[Interface element records]
— start —

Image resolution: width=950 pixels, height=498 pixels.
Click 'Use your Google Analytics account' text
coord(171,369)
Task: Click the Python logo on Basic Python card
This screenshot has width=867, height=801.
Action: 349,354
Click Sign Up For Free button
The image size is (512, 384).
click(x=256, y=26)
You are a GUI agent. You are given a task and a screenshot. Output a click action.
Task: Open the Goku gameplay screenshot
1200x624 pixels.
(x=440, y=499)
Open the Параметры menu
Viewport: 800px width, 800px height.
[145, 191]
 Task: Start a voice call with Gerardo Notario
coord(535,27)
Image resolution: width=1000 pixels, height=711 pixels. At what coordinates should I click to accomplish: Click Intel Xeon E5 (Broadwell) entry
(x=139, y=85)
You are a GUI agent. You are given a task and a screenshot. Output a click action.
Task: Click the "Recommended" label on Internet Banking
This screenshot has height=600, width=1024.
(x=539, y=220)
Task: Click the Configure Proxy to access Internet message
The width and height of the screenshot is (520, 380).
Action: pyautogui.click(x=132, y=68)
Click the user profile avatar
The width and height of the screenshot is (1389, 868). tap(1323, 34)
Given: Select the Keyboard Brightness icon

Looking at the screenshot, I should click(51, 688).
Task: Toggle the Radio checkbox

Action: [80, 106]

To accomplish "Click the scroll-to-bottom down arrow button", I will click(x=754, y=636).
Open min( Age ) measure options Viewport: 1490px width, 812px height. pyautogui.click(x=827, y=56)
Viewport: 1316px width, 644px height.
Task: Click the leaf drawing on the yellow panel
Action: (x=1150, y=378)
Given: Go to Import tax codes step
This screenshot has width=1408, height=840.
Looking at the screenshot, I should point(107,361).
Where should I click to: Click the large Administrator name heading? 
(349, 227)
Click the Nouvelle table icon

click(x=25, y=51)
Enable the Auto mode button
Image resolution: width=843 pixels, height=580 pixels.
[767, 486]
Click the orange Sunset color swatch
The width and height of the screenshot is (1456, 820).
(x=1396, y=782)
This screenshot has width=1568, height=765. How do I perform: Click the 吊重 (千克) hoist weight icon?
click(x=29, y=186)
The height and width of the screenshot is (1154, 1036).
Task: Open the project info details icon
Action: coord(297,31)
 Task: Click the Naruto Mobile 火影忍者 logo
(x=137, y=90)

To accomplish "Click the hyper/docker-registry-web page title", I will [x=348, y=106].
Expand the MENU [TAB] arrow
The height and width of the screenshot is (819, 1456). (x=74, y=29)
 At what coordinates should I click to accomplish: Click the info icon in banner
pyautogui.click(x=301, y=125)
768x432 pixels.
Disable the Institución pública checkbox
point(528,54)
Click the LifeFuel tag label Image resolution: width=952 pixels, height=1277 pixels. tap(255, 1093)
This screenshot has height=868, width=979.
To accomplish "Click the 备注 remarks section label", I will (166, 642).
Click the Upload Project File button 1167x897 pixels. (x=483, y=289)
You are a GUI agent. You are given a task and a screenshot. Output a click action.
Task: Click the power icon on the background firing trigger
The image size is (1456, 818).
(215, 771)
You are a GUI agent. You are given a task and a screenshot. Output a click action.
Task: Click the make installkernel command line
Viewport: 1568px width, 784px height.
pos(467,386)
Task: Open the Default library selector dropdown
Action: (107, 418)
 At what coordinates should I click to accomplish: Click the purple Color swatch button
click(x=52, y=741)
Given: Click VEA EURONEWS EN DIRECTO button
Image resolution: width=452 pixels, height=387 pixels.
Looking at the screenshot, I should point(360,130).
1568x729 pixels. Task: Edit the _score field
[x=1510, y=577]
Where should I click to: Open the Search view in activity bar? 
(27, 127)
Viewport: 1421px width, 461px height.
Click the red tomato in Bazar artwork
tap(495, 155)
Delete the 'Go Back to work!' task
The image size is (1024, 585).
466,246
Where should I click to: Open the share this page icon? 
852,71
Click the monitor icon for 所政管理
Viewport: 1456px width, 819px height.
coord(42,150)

— end —

What you should do
Put the items above into a numbered list, skipping blank lines, starting at the line that contains "Task: Click the Configure" and ending after the line that contains "click(x=25, y=51)". Include no other lines.

Complete output
1. Task: Click the Configure Proxy to access Internet message
2. The width and height of the screenshot is (520, 380).
3. Action: pyautogui.click(x=132, y=68)
4. Click the user profile avatar
5. The width and height of the screenshot is (1389, 868). tap(1323, 34)
6. Given: Select the Keyboard Brightness icon
7. Looking at the screenshot, I should click(51, 688).
8. Task: Toggle the Radio checkbox
9. Action: [80, 106]
10. To accomplish "Click the scroll-to-bottom down arrow button", I will click(x=754, y=636).
11. Open min( Age ) measure options Viewport: 1490px width, 812px height. pyautogui.click(x=827, y=56)
12. Viewport: 1316px width, 644px height.
13. Task: Click the leaf drawing on the yellow panel
14. Action: (x=1150, y=378)
15. Given: Go to Import tax codes step
16. This screenshot has width=1408, height=840.
17. Looking at the screenshot, I should point(107,361).
18. Where should I click to: Click the large Administrator name heading? 
19. (349, 227)
20. Click the Nouvelle table icon
21. click(x=25, y=51)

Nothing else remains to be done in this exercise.